#### Requirements:
Please change "username" to "display name" in the lines below, starting with the line containing "Select the Pen" and going on through the last line, and give those lines again with all else left unchanged.

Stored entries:
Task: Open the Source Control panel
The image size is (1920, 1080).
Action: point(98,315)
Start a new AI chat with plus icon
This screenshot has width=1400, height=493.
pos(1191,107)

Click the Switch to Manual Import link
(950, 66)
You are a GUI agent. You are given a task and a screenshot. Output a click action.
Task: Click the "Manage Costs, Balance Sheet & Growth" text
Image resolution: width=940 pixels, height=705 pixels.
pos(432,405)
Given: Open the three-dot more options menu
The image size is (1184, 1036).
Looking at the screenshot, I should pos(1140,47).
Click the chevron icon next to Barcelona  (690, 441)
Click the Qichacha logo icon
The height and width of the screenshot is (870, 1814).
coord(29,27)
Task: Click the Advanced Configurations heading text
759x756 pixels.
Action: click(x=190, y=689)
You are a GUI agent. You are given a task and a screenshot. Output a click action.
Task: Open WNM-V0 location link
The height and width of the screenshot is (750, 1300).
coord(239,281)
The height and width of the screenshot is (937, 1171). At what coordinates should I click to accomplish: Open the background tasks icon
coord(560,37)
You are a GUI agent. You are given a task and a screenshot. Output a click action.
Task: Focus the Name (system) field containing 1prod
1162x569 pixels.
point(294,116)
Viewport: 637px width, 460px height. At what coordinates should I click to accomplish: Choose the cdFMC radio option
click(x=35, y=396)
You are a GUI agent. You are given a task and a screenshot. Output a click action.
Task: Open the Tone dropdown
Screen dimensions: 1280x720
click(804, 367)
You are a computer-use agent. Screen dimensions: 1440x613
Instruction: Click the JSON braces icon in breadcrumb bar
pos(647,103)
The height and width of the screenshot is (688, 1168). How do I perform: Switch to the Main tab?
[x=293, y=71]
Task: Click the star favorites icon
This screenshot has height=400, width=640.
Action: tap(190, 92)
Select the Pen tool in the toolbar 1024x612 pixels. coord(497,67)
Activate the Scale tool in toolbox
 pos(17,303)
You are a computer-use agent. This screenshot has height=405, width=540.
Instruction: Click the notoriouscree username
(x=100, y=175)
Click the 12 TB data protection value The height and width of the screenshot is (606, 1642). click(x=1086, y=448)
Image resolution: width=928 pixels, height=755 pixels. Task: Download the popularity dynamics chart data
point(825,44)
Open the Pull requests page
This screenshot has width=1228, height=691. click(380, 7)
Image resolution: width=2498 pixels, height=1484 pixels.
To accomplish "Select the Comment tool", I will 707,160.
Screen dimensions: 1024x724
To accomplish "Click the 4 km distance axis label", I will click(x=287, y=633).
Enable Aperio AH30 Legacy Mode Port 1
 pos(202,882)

#### Correct response:
Select the Pen tool in the toolbar 1024x612 pixels. coord(497,67)
Activate the Scale tool in toolbox
 pos(17,303)
You are a computer-use agent. This screenshot has height=405, width=540.
Instruction: Click the notoriouscree display name
(x=100, y=175)
Click the 12 TB data protection value The height and width of the screenshot is (606, 1642). click(x=1086, y=448)
Image resolution: width=928 pixels, height=755 pixels. Task: Download the popularity dynamics chart data
point(825,44)
Open the Pull requests page
This screenshot has width=1228, height=691. click(380, 7)
Image resolution: width=2498 pixels, height=1484 pixels.
To accomplish "Select the Comment tool", I will 707,160.
Screen dimensions: 1024x724
To accomplish "Click the 4 km distance axis label", I will click(x=287, y=633).
Enable Aperio AH30 Legacy Mode Port 1
 pos(202,882)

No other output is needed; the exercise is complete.